Problem requirements: All records are to be transcribed in full; any pictures among them are to be skipped.

══ Given entries ══

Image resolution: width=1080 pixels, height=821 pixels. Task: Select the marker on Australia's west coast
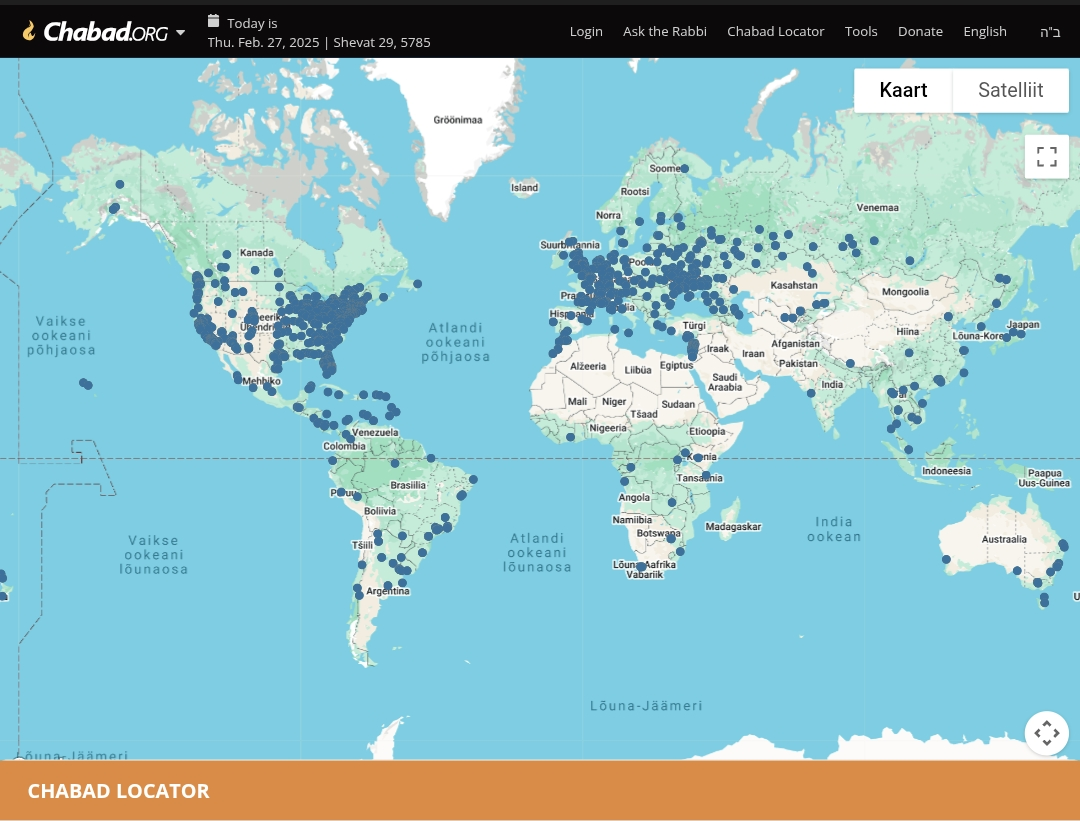(946, 559)
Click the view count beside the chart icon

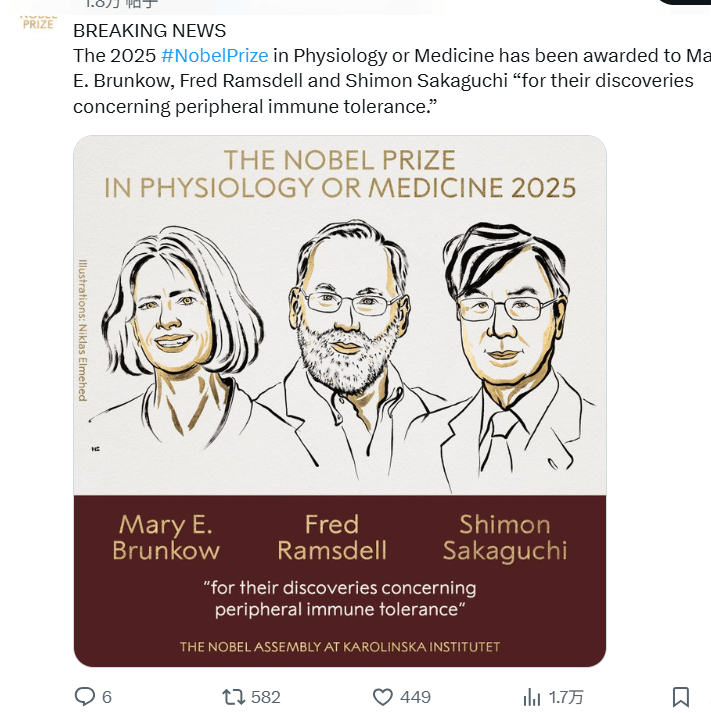(566, 697)
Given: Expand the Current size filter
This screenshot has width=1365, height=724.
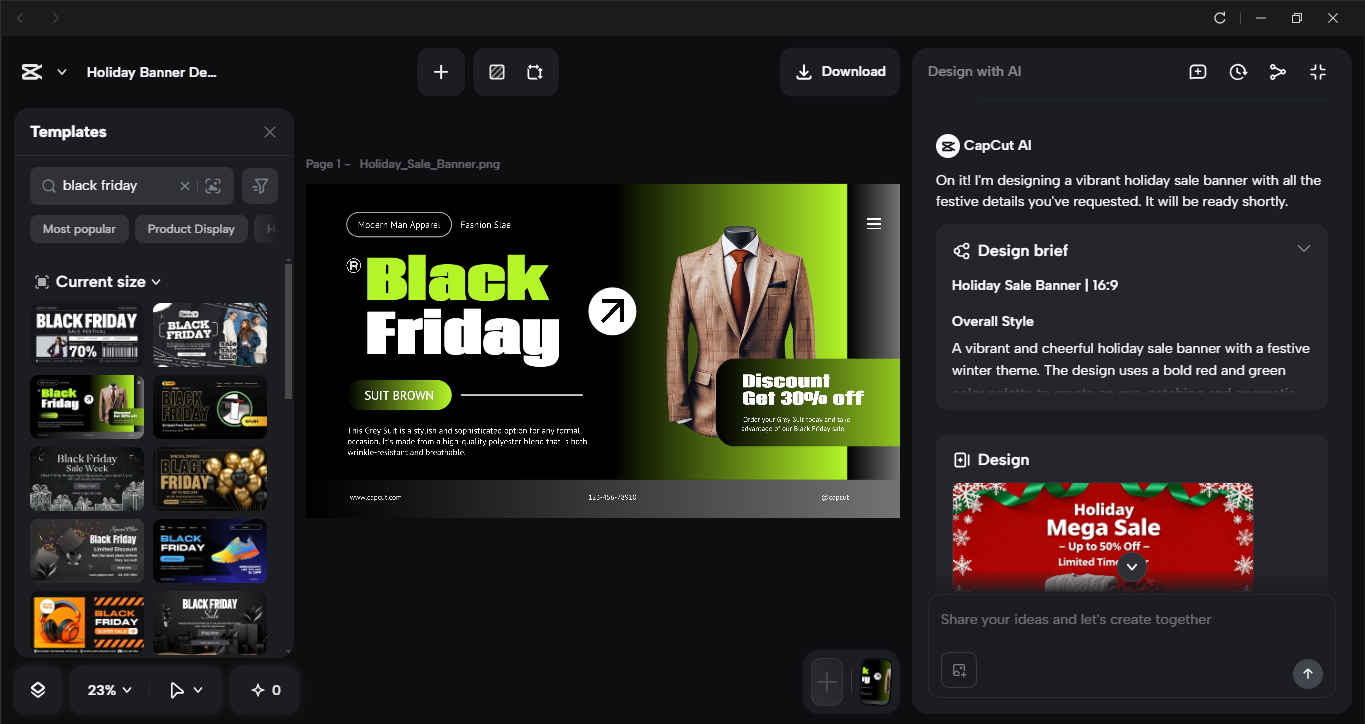Looking at the screenshot, I should coord(97,281).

═══

Solution below:
Image resolution: width=1080 pixels, height=821 pixels. Task: Select the marker on Australia's west coast
(946, 559)
Click the view count beside the chart icon

(566, 697)
Given: Expand the Current size filter
This screenshot has width=1365, height=724.
Looking at the screenshot, I should coord(97,281).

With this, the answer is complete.